Nous avons donc l’impression de parcourir un film complètement transparent à lui-même. D’abord visuellement avec une 3D déréalisante, un moyen si facile pour conjuguer le fond et la forme. Enfin, le film ne se réfère culturellement à rien d’autre que les propres références de l’auteur tout en reflétant incidemment les névroses de l’époque.
Il n’y a plus de réel à la fois dans sa matérialité, sa corporéité ou sa dimension culturelle, ce qui pourrait faire de Valérian un film proprement métaphysique mais débarrassé de toute transcendance. Ceci nous renvoie bien à la prescience de Baudrillard qui fut le premier à saisir que la réalité n’existe plus dans un univers désincarné, constitué uniquement de signes d’où le référentiel a été totalement éliminé. Valerian est la parfaite métaphore d’un monde où les signes se simulent entre eux : hommes machines, idées. Le philosophe Sylvère Lotringer a raison d’y voire un monde profondément ambivalent entre réel et virtuel où le vrai et le faux ne se distinguent plus (les fameuses fake news)[6] et plus grave où une forme d’apathie sociale peut donner forme à des formes virulentes de nihilisme[7]. Cette hyperréalité se trouvait déjà toute entière décrite dans son livre Amérique (1988) que j’avais pu dévorer et comprendre à une époque où je revenais impressionné par mes séjours en immersion dans des familles américaines. Pas de numérique à l’époque. Mais un monde lisse, déculturé, en apparence sans aspérité où règne le cool, le feel good. On se promène en Amérique comme dans un film. Alors que Matrix était un film platonicien (Tout est illusion, la réalité est ailleurs) Valerian est un film Baudrillardien au sens où l’idée de simulacre se trouve magnifiquement (des)incarnée.

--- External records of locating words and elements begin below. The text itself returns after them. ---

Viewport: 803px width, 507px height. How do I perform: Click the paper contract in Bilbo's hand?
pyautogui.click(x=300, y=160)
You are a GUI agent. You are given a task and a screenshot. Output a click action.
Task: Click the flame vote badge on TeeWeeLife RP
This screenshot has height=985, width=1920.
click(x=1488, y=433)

Au fait, mes fils ont adoré la course de chars dans Ben Hur… Ouf !
[1] Il est le scénariste entre autres de la Vallée des rois (1954)
[2] Elle en reprend tous les clichés y compris racistes comme la figure de l’arabe fourbe et polygame.

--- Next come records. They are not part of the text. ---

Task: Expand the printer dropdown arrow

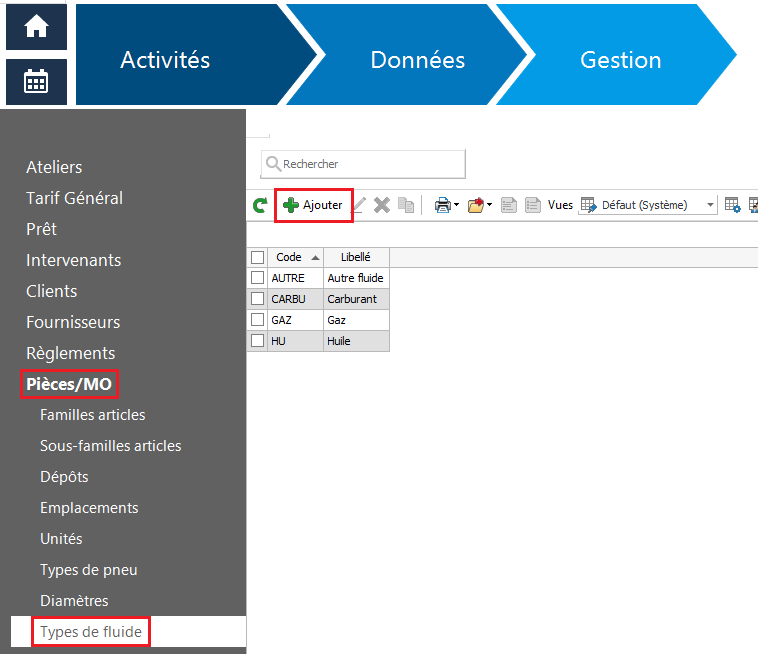Action: [x=456, y=206]
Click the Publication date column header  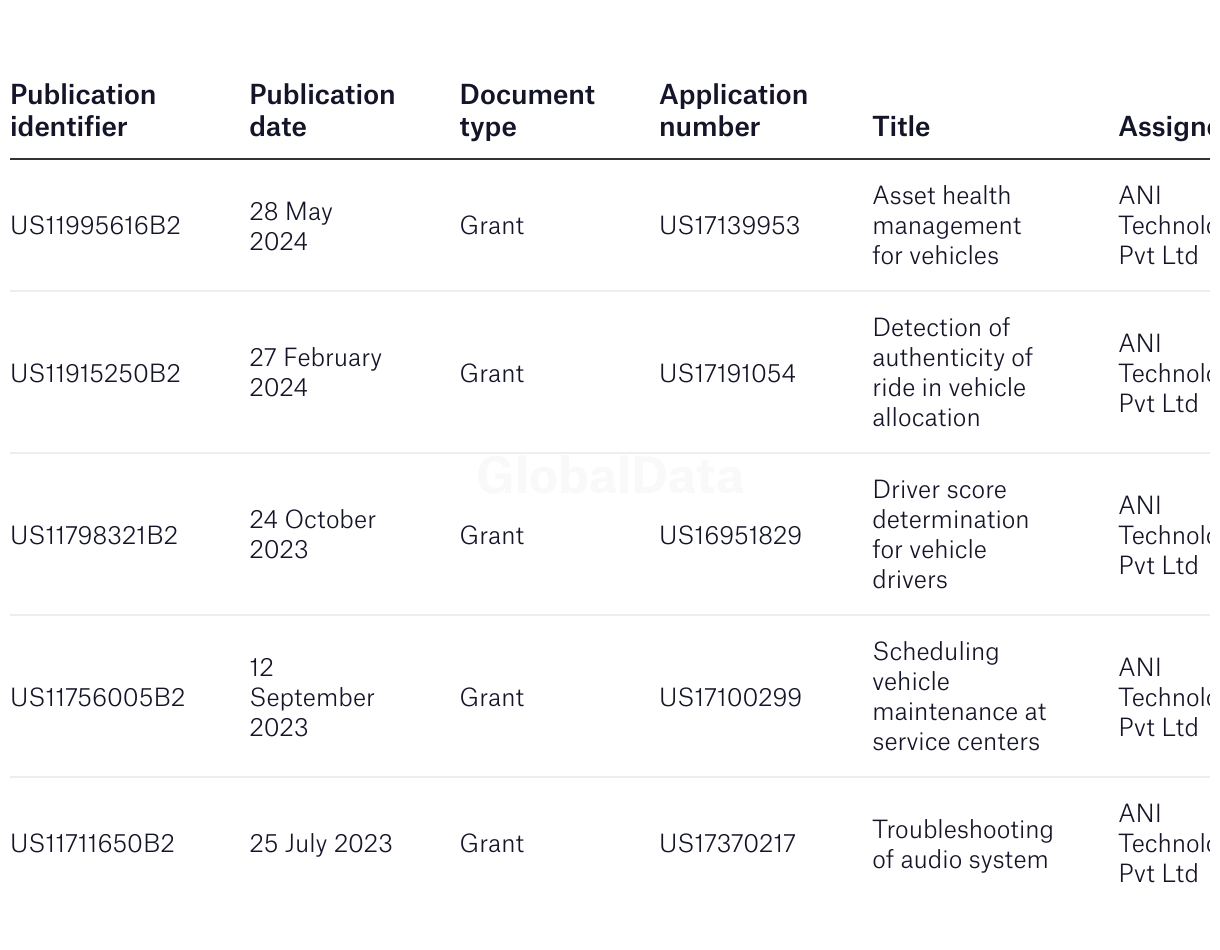(322, 111)
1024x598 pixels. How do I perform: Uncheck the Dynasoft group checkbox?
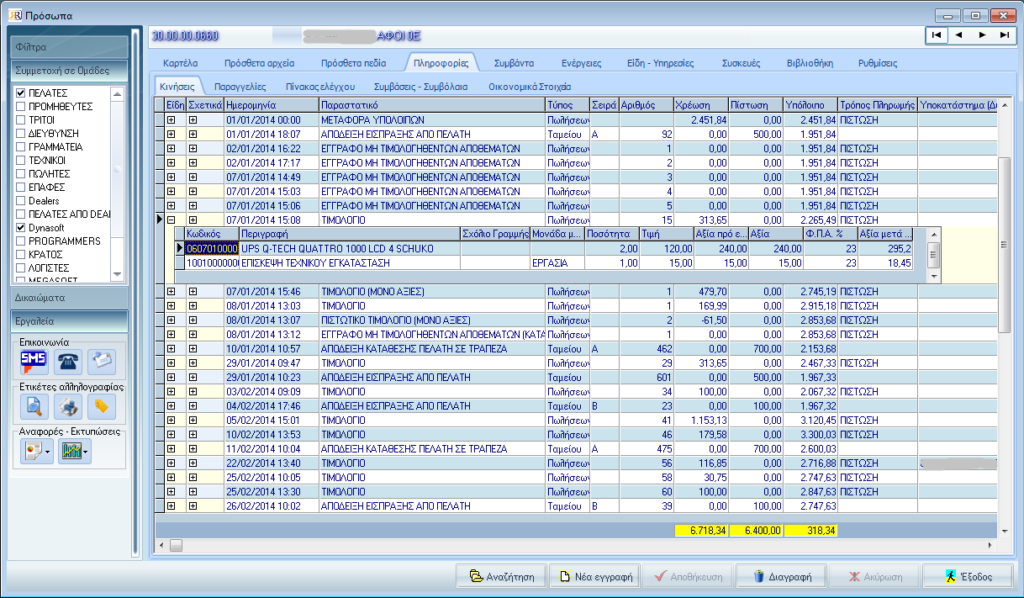[x=20, y=228]
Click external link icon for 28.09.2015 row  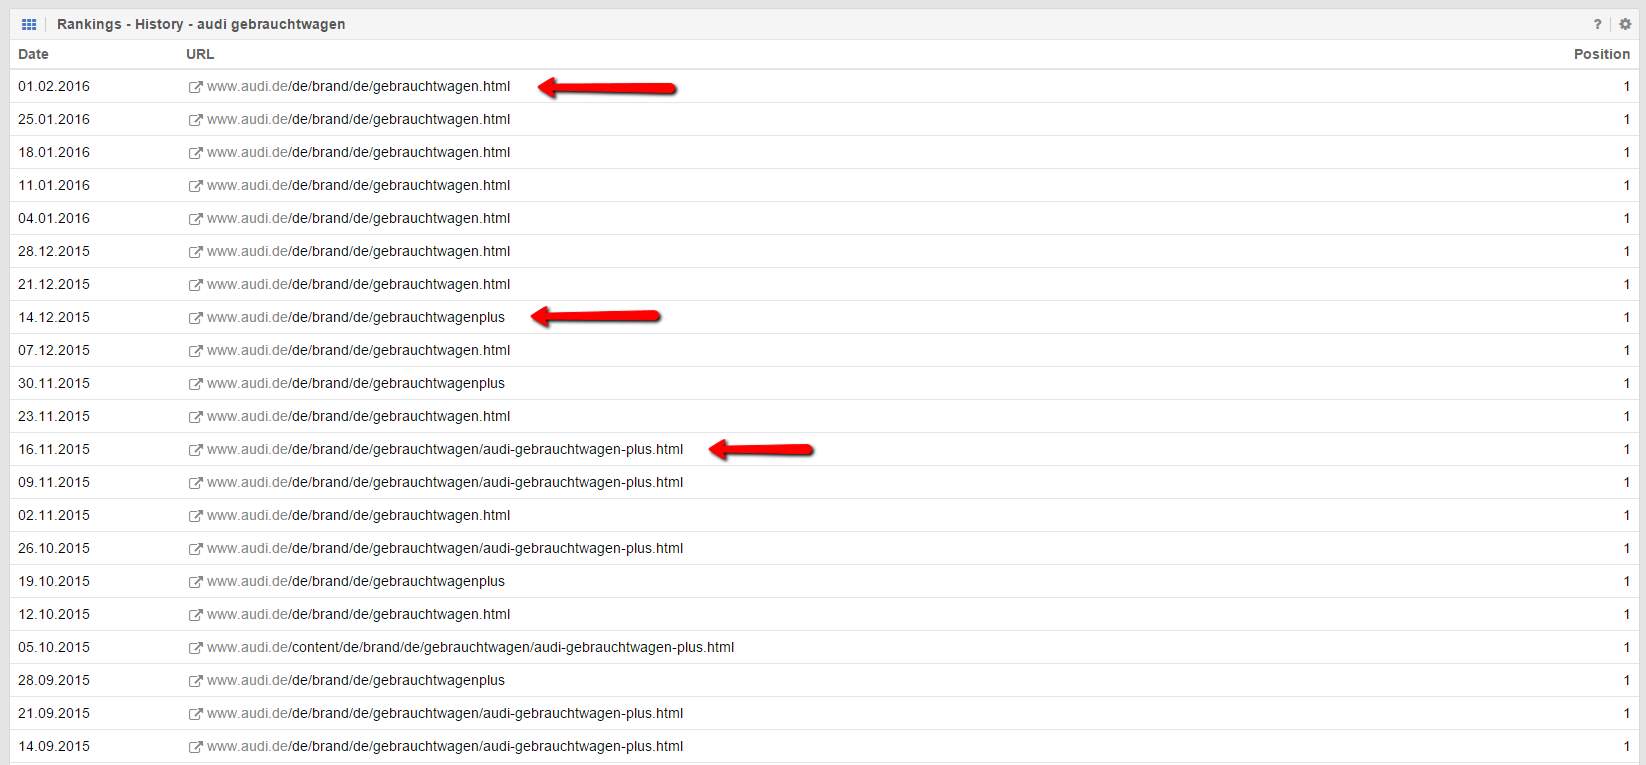pyautogui.click(x=195, y=681)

[3] Il signe souvent lui-même ses scénarios, une incongruité à Hollywood, mais on ne connait pas le nom des petites mains.
[4] Mais où est l’ironie présente dans un film comme Wall E par exemple ?
[5] Gardons nous de faire un quelconque parallèle à l’ethnicisation des supposés maitres de la finance au XXème siècle.
[6] L’Obs du 17 aout 2017 p 60
[7] Le terrorisme djihadiste n’en est qu’un exemple parmi d’autres. Tuer en se donnant la mort n’a pas forcément besoin d’habillage religieux. De tristes faits divers nous le rappellent.